Offensively, we know about Derek Sherrod, who was left over when the Bears drafted Carimi. In the second they added Randall Cobb, a receiver with very good run-after-catch skills, and needs to be, being 5'10" and 191 pounds. He looks to fit in as their third or fourth wideout, since James Jones will likely hit free agency. In the third, they grabbed Alex Green, a hard-hitting, tough running back who moonlights as a very good pass catcher. In the fifth, DJ Williams, a tight end from Arkansas, is a guy that fills the H-back role well - he's a hard worker that will participate in the running game, and he will make tough catches. Fellow tight end Ryan Taylor was picked up out of North Carolina in the 7th, and to go with Sherrod, the sixth yielded Caleb Schlauderaff, an offensive lineman out of Utah.

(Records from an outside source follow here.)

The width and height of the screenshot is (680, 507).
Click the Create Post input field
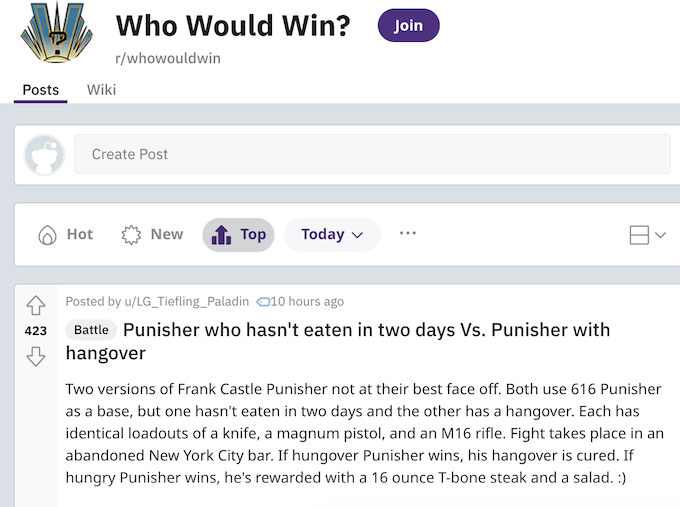(x=372, y=155)
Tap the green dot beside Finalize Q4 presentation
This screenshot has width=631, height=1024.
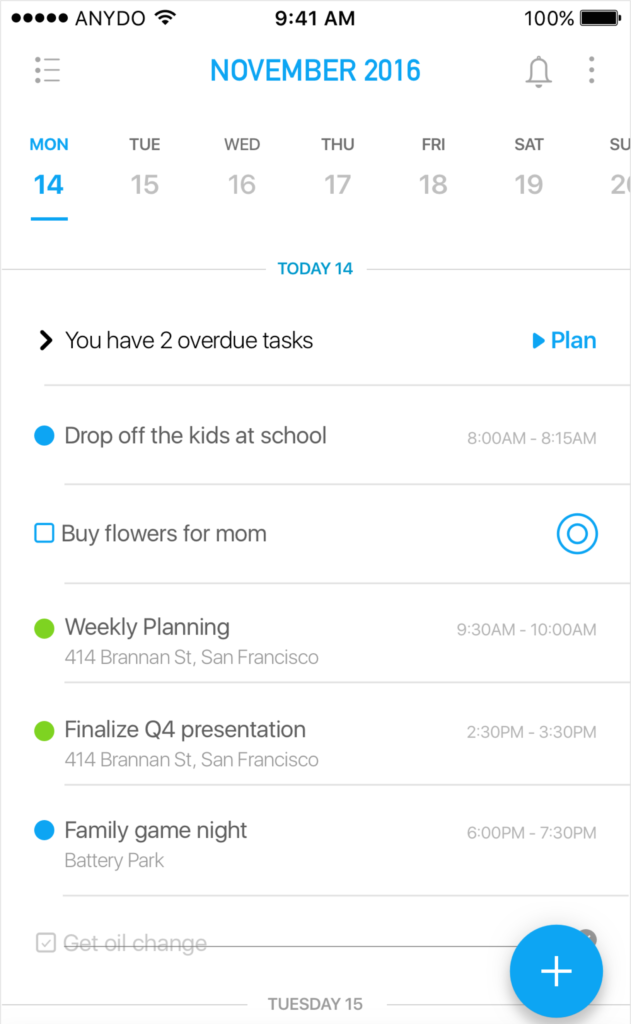tap(43, 730)
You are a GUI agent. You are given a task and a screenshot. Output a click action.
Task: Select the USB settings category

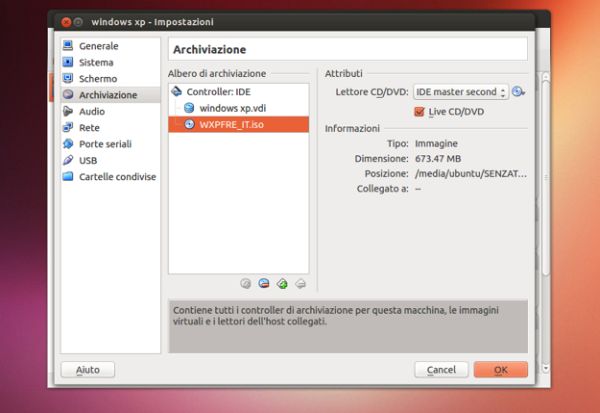coord(88,160)
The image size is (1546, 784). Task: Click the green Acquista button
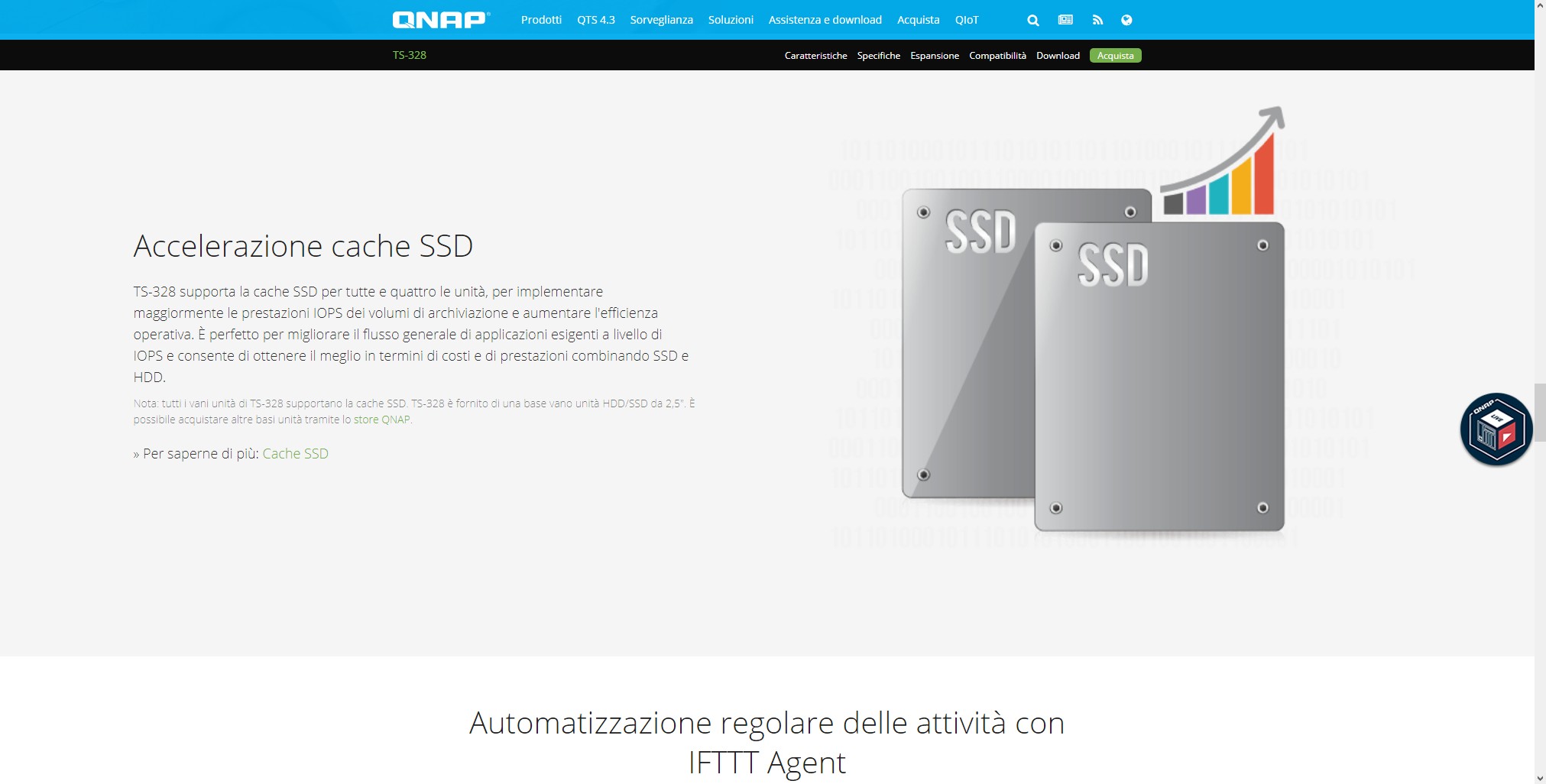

With all the players the Packers placed on injured reserve last year (Ryan Grant, Jermichael Finley, I'm looking in your general direction), it's interesting to note the quality of pick spent on backups. Green will find himself in all sorts of situations for what he brings to the field, particularly short-yardage, third-down and red-zone.

Minnesota Vikings (10 picks)

The Vikings, after their first round reach, quietly put together a decent back-end of the draft with six picks in the final two rounds. On the defensive side, they added lineman Christian Ballard, following up in the fifth with defensive back Brandon Burton and in the sixth with Mistral Raymond, a pair of cover-two style backs that will both see time in substitution. Also in the sixth linebacker Ross Homan was added from Ohio State, an instinctive and very intelligent player that could play right away; and D'Aundre Reed in the seventh, another lineman that provides depth.

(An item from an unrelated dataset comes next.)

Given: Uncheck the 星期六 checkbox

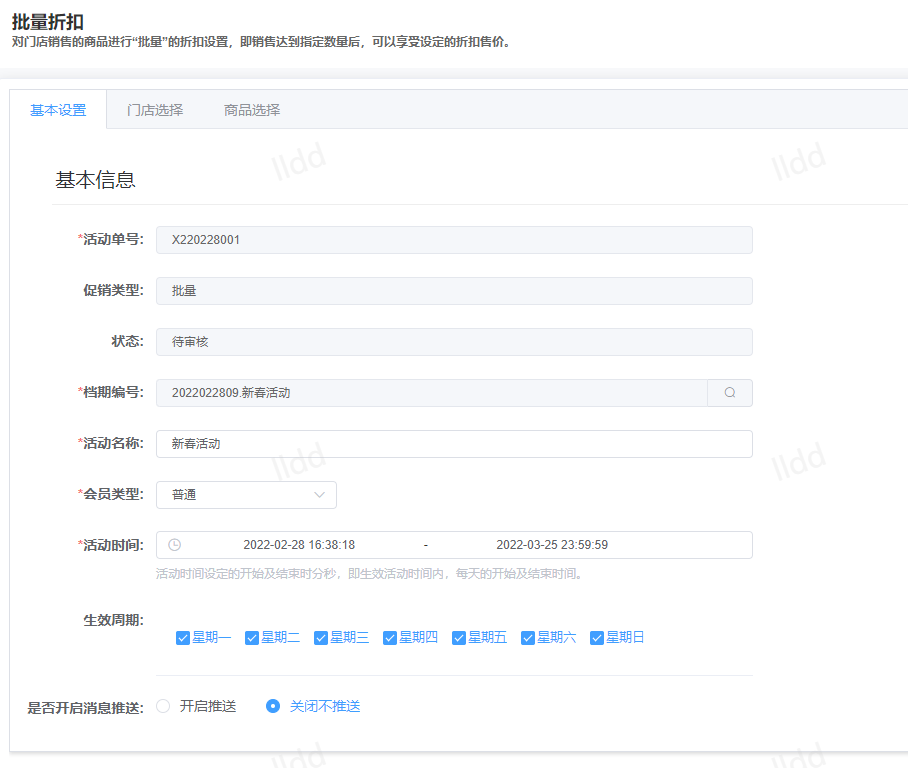Looking at the screenshot, I should tap(528, 638).
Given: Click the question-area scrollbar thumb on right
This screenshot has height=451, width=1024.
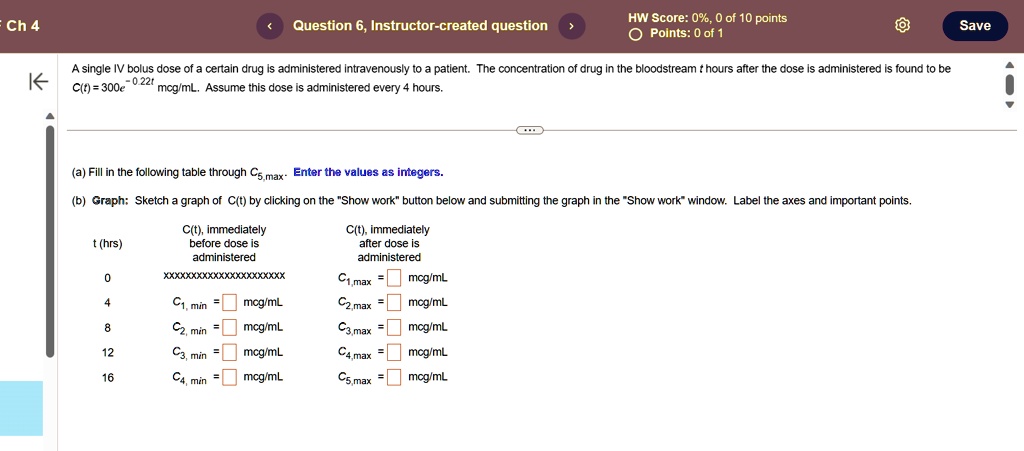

Offensively, sure, they reached for Ponder, who it's doubtful would have even been drafted in the first otherwise. But they followed up with tight end Kyle Rudolph in the second; this adds another receiving threat to pair with Visanthe Shiancoe. The sixth and seventh saw a pair of linemen, Demarcus Love from Arkansas and Brandon Fusco from Slippery Rock (which until yesterday, I never knew existed). Love has the size to play guard but needs grooming, and Fusco is mostly a tough guy whom the Vikings will try to groom into a position. With their last pick, they added a receiver from West Texas A&M, Stephen Burton, another project that needs grooming.

Even though we consider it a reach, the Vikings have who they believe is their guy going forward, and a running back like Adrian Peterson is instantly any young quarterback's best friend. Free agency will be interesting for them too: they could look for an immediate contribution at linebacker and offensive line; and will they look for another defensive tackle or will they ride it out with Ballard, Letroy Guion and Jimmy Kennedy until Kevin Williams returns from his suspension?

How do you think our division brethren fared in the draft? Sound off!